6. The property owner has a right to seek damages against a public authority when such public authority is engaging in some form of inverse condemnation. Duffield v. DeKalb County, 242 Ga. 432 (249 SE2d 235); Pause v. City of Atlanta, 98 Ga. 92, supra. However, the case sub judice is not an original condemnation suit but a separate suit for damages resulting from alleged damages by a public corporation or authority.
Plaintiff's evidence while contradicted by expert testimony of defendant's deponents established that among other elements of taking the destruction of the portion of Underground Atlanta complex lying north of Old Alabama Street had a severe destructive impact on plaintiff's use of its premises. The defendant contends that this was merely temporary, but it caused the plaintiff to cease its operations in the underground area in order to lessen the economic impact. It is quite clear that destruction of about 30% of the Underground Atlanta area forever altered the character of the complex and resulted in the loss of both of these businesses. See in this connection Griffin v. Wittfeld, 143 Ga. App. 485, 486 (2) (3) (238 SE2d 589), which requires that the burden is on the movant (the defendant in this case) to affirmatively negate plaintiff's claim and show plaintiff is not entitled to recover under any theory of the case, and the evidence must demand a finding in favor of the movant. See also First of Ga. Ins. Co. v. Josey, 129 Ga. App. 14, 15-16 (3) (198 SE2d 381); State Farm Mut. Auto. Ins. Co. v. Tucker, 130 Ga. App. 187 (202 SE2d 551).
Indeed, until the movant has made a prima facie showing by evidence demanding a finding in its favor, there is no duty upon the opposing party to produce rebuttal evidence. See Henderson v.
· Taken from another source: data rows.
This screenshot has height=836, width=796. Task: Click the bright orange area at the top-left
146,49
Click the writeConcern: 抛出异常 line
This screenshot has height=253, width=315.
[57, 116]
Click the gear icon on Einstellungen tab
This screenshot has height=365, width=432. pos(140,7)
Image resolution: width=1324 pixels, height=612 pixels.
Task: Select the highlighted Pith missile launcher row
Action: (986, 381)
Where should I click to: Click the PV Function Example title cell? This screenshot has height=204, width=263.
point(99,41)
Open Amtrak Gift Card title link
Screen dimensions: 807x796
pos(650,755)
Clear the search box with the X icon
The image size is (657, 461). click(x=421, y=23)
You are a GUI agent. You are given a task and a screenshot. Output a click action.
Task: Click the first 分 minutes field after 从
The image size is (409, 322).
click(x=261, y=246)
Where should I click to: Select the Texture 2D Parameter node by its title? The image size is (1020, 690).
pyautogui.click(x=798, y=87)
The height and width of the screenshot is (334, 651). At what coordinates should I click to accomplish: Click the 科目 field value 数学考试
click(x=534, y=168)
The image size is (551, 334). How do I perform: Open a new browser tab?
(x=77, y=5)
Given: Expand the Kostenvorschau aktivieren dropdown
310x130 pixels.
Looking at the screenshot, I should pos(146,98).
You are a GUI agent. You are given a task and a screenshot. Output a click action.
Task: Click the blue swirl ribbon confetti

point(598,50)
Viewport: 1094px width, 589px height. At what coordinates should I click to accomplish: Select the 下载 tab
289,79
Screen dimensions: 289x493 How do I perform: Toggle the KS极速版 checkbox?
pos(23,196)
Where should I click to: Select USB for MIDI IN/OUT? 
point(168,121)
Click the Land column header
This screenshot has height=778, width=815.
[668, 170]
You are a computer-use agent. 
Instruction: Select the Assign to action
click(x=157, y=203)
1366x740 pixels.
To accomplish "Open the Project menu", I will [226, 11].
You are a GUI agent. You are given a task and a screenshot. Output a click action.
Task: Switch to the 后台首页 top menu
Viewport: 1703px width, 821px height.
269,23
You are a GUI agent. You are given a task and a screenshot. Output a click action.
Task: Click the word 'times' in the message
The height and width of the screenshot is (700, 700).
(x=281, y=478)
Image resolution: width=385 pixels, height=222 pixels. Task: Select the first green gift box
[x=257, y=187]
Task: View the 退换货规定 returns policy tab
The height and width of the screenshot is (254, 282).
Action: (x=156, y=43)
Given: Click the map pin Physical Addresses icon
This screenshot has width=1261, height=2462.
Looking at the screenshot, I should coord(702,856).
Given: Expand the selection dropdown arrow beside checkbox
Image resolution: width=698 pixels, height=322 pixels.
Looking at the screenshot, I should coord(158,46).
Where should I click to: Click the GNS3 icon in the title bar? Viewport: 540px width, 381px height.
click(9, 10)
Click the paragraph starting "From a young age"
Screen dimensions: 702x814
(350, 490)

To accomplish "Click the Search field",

Atlanta Transit System, 133 Ga. App. 354, 356 (1) (210 SE2d 845) and cases cited therein.
The petition here is in 6 counts, and the summary judgment motion is in general to the entire case, not to the various counts. The trial court in rendering its judgment in favor of the defendant did make findings as to the construction of the public improvements, the location of the property condemned, and it recited that the plaintiff's property was adjacent thereto across Old Alabama Street and was never physically touched by the construction work. However, the evidence was in conflict as to the consequences arising from the *216 destruction and construction. Nevertheless, issues of material fact remain as to all the various and sundry claims of damage. The trial court erred in granting the motion for summary judgment. See in this connection Brooks County v. Elwell, 63 Ga. App. 308 (11 SE 2d 82); MARTA v. Datry, 235 Ga. 568, 577, supra; Pause v. City of Atlanta, 98 Ga. 92, 99-100, supra; Duffield v. DeKalb County, 242 Ga. 432, supra; Holman v. Athens Empire Laundry Co., 149 Ga. 345 (100 SE 207); City of Gainesville v. Pritchett, 129 Ga. App. 475, 479 (199 SE2d 889).
Judgment reversed. Smith and Banke, JJ., concur.